La parola del Deuteronomio ci aiuta a comprendere come, l’osservanza dei comandamenti di Dio, esige la maturazione di uno sguardo capace di riconoscerne la presenza in chi ha bisogno di essere accolto e soccorso. È proprio vero che la parola e la volontà di Dio non sono <lontano> (Dt 30, 11) nella misura in cui impariamo a farci prossimo. Anche noi siamo chiamati a diventare, attraverso un amore sempre più autentico, nientemeno che <immagine del Dio invisibile> (Col 1, 15), il quale si rende visibile ogni volta che sappiamo uscire allo scoperto senza passare oltre, facendo finta di non vedere e dimenticando, così, di sottrarsi alla possibilità di essere visti, incontrati e salvati. Rileggendo ancora una volta la parabola del buon samaritano, riceviamo la consolazione e la rassicurazione di non percorrere da soli le nostre strade.
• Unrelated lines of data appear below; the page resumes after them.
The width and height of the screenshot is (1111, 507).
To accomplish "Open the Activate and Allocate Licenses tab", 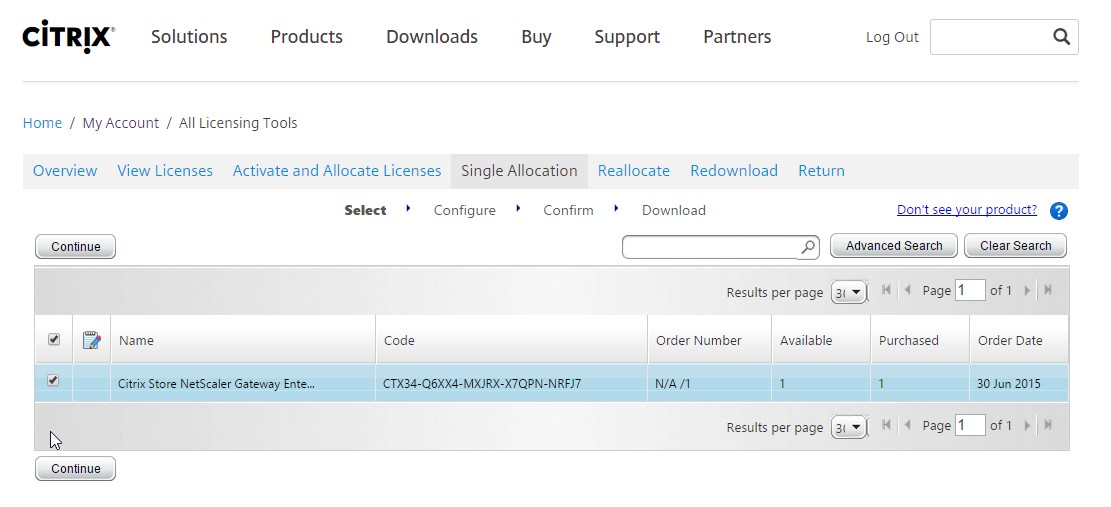I will [x=337, y=171].
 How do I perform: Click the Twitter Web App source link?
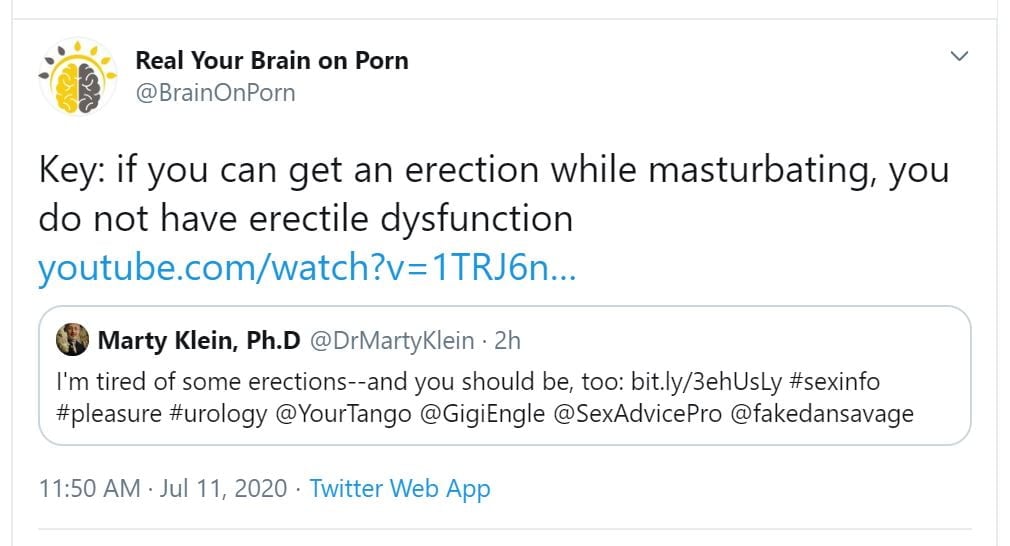400,489
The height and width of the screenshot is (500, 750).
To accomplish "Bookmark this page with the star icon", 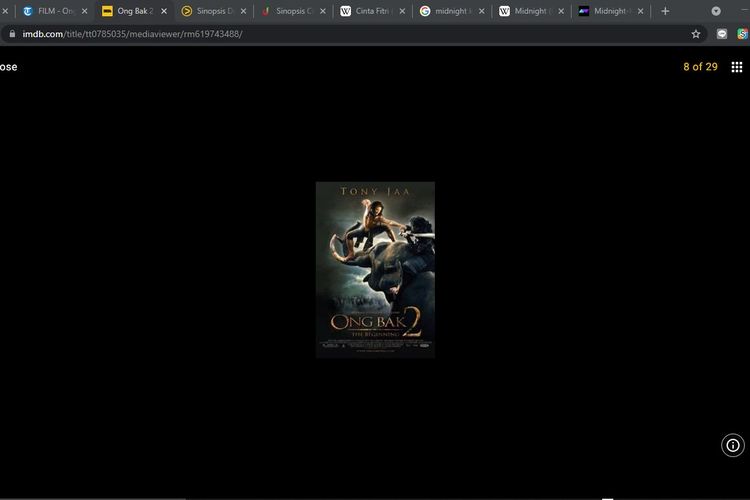I will click(696, 33).
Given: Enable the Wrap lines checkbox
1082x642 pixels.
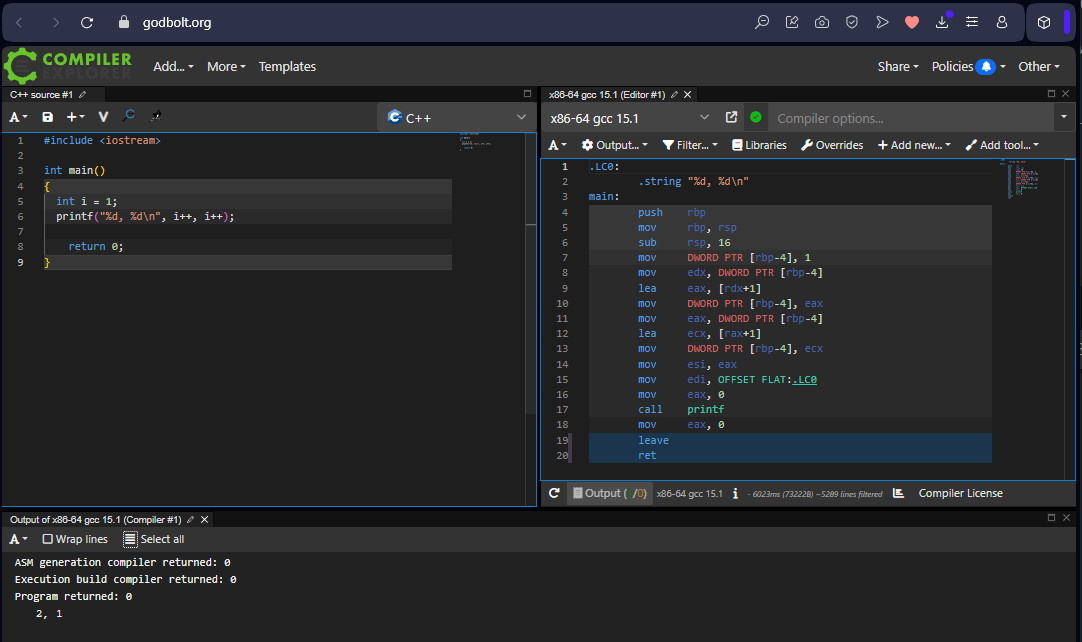Looking at the screenshot, I should click(47, 539).
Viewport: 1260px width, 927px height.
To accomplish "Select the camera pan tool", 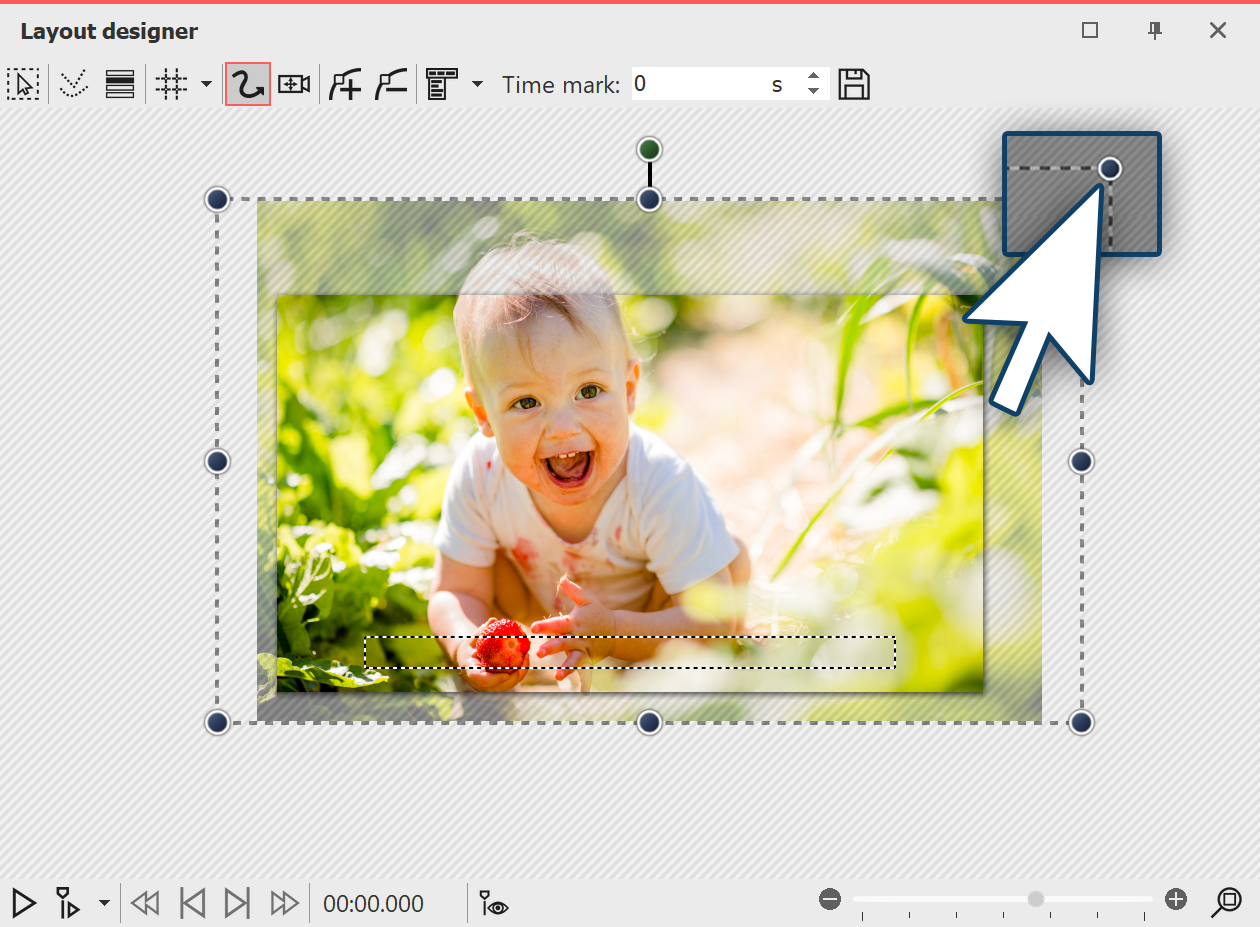I will [293, 84].
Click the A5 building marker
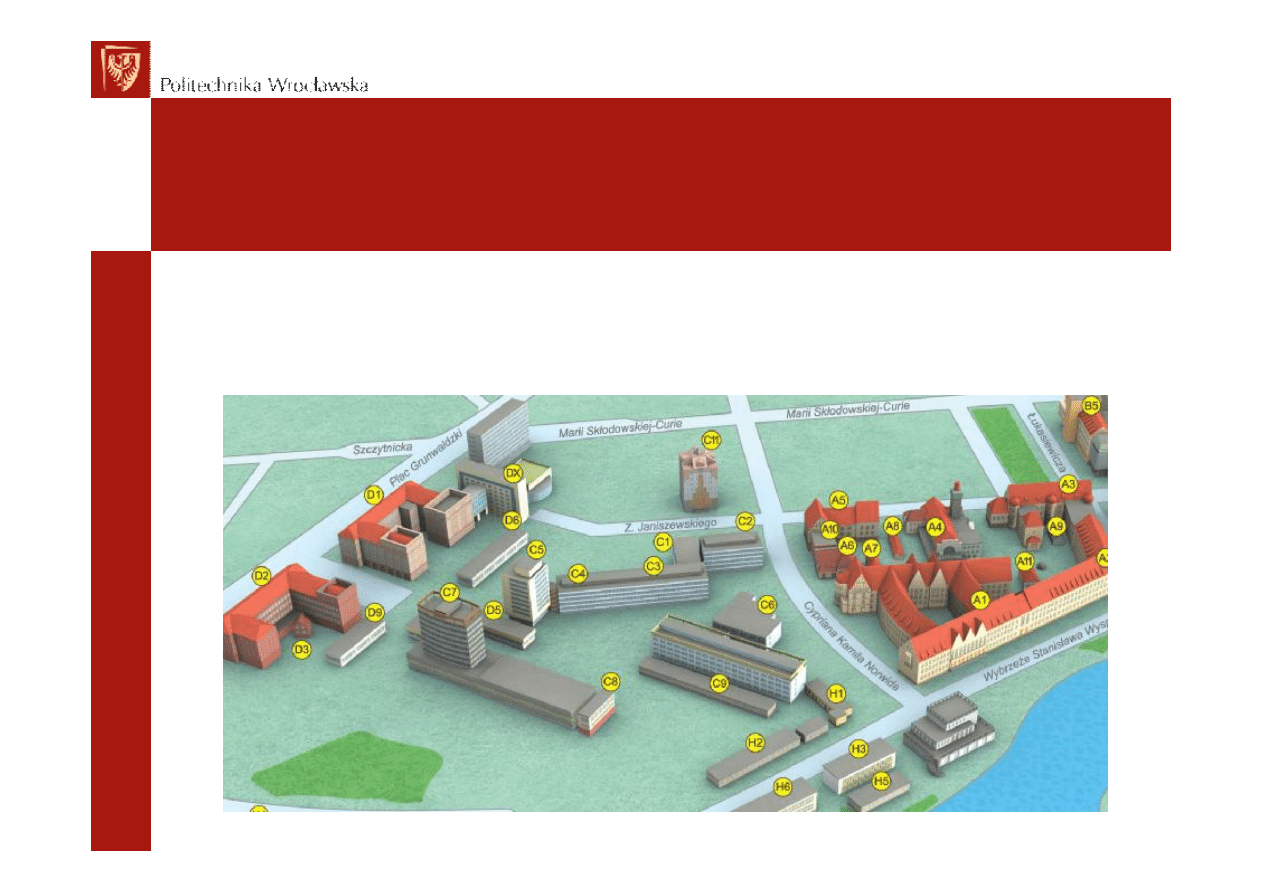Image resolution: width=1263 pixels, height=893 pixels. click(x=839, y=500)
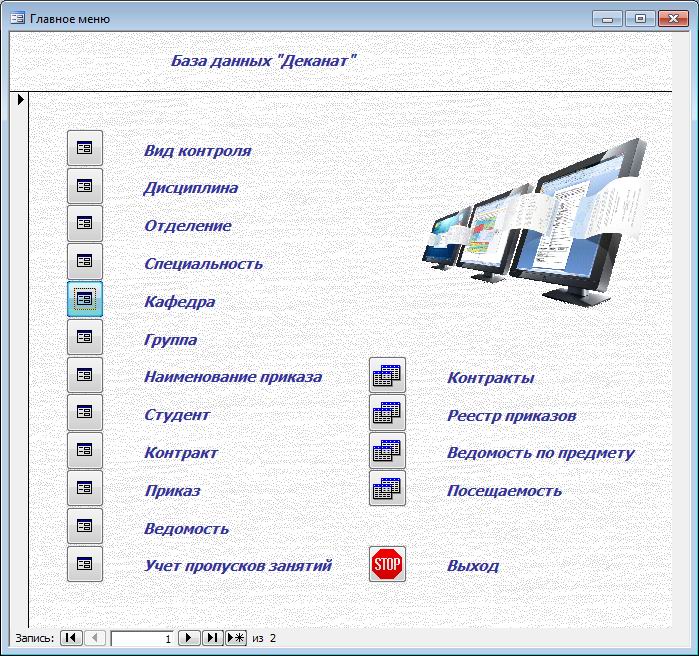Click the Контракт form icon button

coord(85,451)
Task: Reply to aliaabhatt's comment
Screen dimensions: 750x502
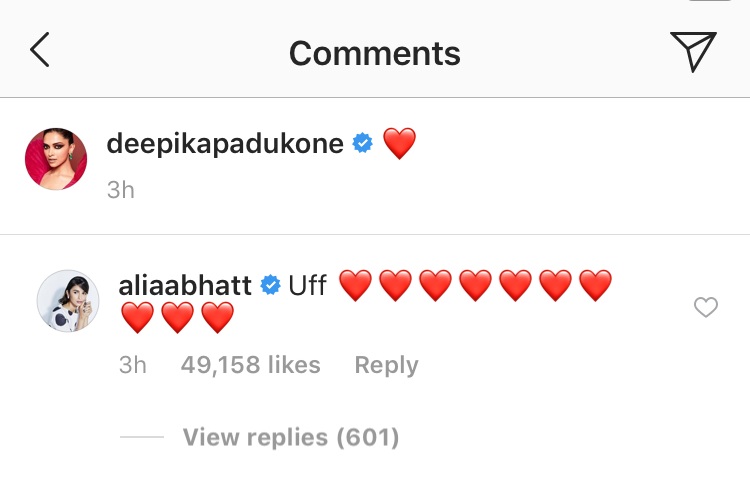Action: tap(386, 365)
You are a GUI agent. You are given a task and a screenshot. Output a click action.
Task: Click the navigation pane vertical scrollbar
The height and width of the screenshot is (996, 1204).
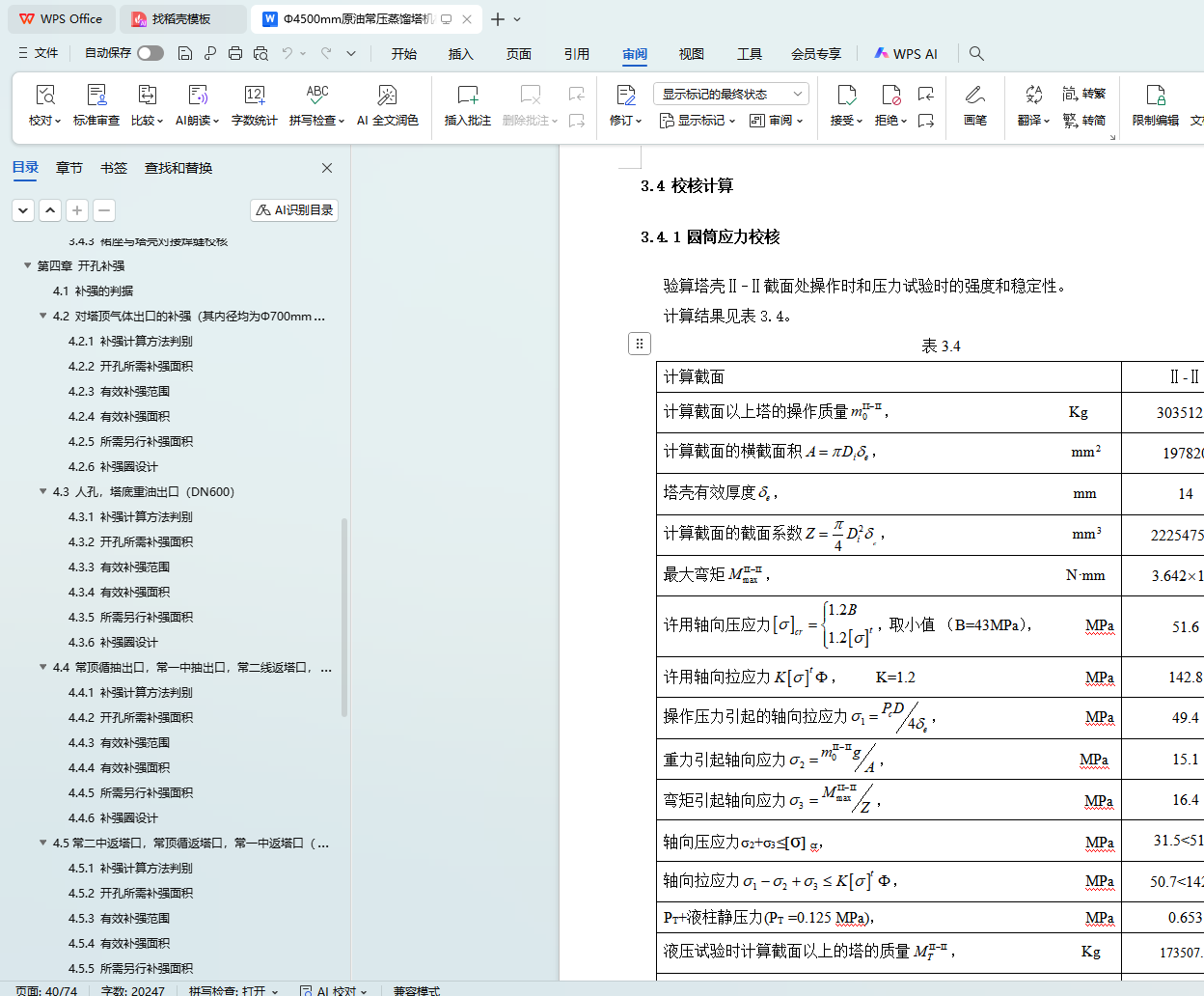tap(344, 618)
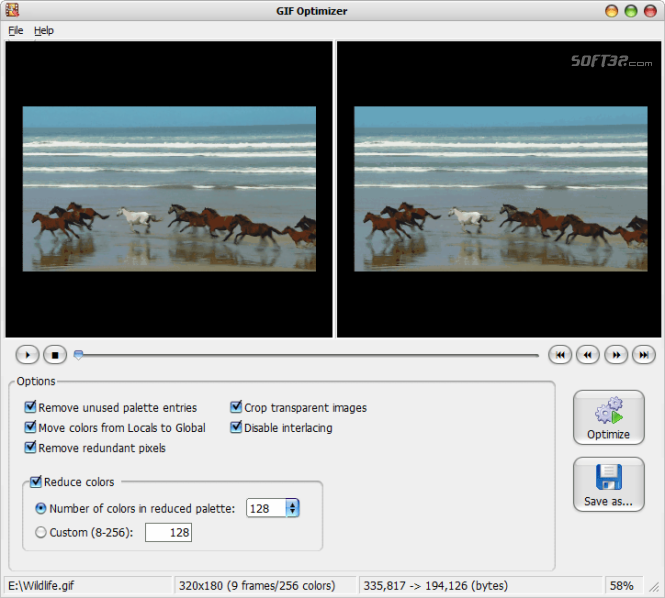Toggle the Disable interlacing checkbox

point(237,428)
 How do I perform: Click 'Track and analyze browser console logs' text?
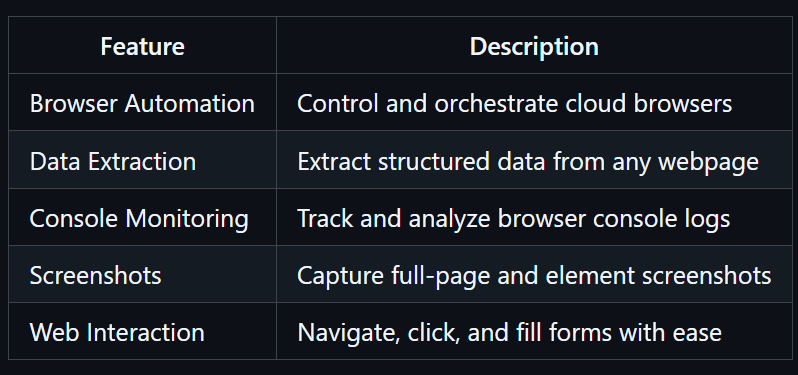pos(514,219)
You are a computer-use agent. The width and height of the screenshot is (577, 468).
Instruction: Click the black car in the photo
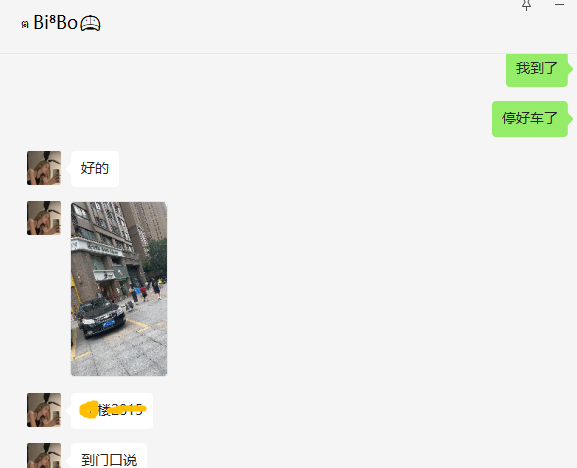tap(101, 318)
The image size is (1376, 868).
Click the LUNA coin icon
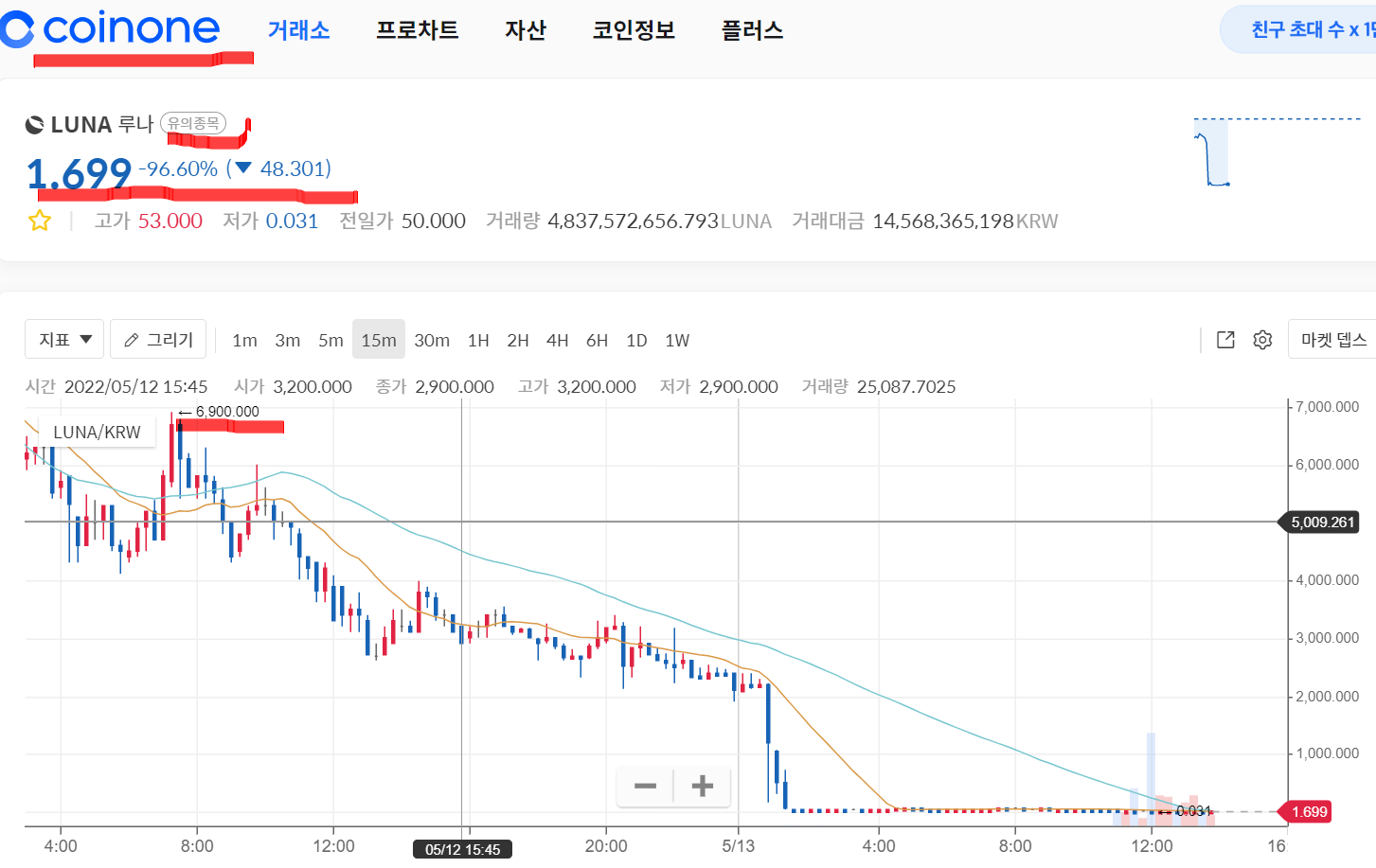tap(35, 124)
Il Signore si è messo in cammino sulle rotte tanto insicure della nostra umanità e non ci lascia soli; la sua premura è tale da fermarsi e caricarci <sulla sua cavalcatura> (Lc 10, 34).
Lungi da noi pensare a noi stessi nelle vesti di quel quarto uomo che <era in viaggio> come tutti e tre gli altri uomini, ma a differenza di questi, guidato da una così profonda <compassione> (10, 33) da interrompere il cammino per riprenderlo più tardi e… solo dopo aver raggiunto la mèta della vita che è la capacità di amare. La parola e i gesti del Signore Gesù non hanno altro scopo se non quello di aprire per noi la possibilità di vivere in modo simile e somigliante al Cristo che non passa mai dall’<altra parte>, ma si fa veramente <vicino>. Impariamo a fare, del viaggio della nostra vita, un vero sacramento di compassione e un reale ambito di salvezza, nel quale ci lasciamo interpellare da ogni ferita e da ogni trauma umano come se fossero i nostri, come se fossimo coinvolti noi stessi. Del resto, siamo un solo <corpo> (Col 1, 18).
1. SEVERO DI ANTIOCHIA, Discorsi, 89.